Material provided:
# # # # # # #
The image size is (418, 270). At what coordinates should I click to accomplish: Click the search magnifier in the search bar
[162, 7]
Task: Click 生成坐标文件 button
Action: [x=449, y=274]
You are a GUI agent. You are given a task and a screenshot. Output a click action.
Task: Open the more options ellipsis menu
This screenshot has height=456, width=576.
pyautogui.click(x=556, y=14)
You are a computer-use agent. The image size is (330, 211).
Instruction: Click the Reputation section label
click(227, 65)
# # # # # # #
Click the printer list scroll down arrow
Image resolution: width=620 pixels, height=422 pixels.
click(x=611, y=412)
# # # # # # #
Description of the task: Anywhere the listing shows the word "agent", copy the full line.

Exercise response:
You are a GUI agent. You are given a task and a screenshot. Output a click action.
You are a computer-use agent. The image size is (330, 211).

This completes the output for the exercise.